[Element and text position data]
....

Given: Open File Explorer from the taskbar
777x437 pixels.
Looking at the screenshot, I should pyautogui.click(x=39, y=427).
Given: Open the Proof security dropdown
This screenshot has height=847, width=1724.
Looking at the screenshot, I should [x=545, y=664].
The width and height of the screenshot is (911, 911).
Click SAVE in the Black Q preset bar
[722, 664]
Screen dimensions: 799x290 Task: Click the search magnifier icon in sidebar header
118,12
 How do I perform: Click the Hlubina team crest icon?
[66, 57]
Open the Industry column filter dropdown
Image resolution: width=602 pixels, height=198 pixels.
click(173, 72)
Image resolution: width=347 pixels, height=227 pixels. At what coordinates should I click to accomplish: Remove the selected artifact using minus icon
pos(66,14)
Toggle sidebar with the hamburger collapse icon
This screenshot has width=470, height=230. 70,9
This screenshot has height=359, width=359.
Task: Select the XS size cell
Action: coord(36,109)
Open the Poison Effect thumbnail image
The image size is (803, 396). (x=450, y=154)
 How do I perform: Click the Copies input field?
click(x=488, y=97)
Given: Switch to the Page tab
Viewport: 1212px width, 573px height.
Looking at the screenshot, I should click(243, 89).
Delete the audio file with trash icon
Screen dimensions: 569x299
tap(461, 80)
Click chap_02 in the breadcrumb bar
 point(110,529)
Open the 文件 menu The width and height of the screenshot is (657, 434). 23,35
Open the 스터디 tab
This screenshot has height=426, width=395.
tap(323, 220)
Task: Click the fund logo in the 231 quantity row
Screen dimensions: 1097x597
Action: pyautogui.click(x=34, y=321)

....

=== Required task ===
Copy all of the material above line for line, with no changes.

=== Reply ===
Given: Open File Explorer from the taskbar
777x437 pixels.
Looking at the screenshot, I should pyautogui.click(x=39, y=427).
Given: Open the Proof security dropdown
This screenshot has height=847, width=1724.
Looking at the screenshot, I should [x=545, y=664].
The width and height of the screenshot is (911, 911).
Click SAVE in the Black Q preset bar
[722, 664]
Screen dimensions: 799x290 Task: Click the search magnifier icon in sidebar header
118,12
 How do I perform: Click the Hlubina team crest icon?
[66, 57]
Open the Industry column filter dropdown
Image resolution: width=602 pixels, height=198 pixels.
click(173, 72)
Image resolution: width=347 pixels, height=227 pixels. At what coordinates should I click to accomplish: Remove the selected artifact using minus icon
pos(66,14)
Toggle sidebar with the hamburger collapse icon
This screenshot has width=470, height=230. 70,9
This screenshot has height=359, width=359.
Task: Select the XS size cell
Action: coord(36,109)
Open the Poison Effect thumbnail image
The image size is (803, 396). (x=450, y=154)
 How do I perform: Click the Copies input field?
click(x=488, y=97)
Given: Switch to the Page tab
Viewport: 1212px width, 573px height.
Looking at the screenshot, I should click(243, 89).
Delete the audio file with trash icon
Screen dimensions: 569x299
tap(461, 80)
Click chap_02 in the breadcrumb bar
 point(110,529)
Open the 文件 menu The width and height of the screenshot is (657, 434). 23,35
Open the 스터디 tab
This screenshot has height=426, width=395.
tap(323, 220)
Task: Click the fund logo in the 231 quantity row
Screen dimensions: 1097x597
Action: pyautogui.click(x=34, y=321)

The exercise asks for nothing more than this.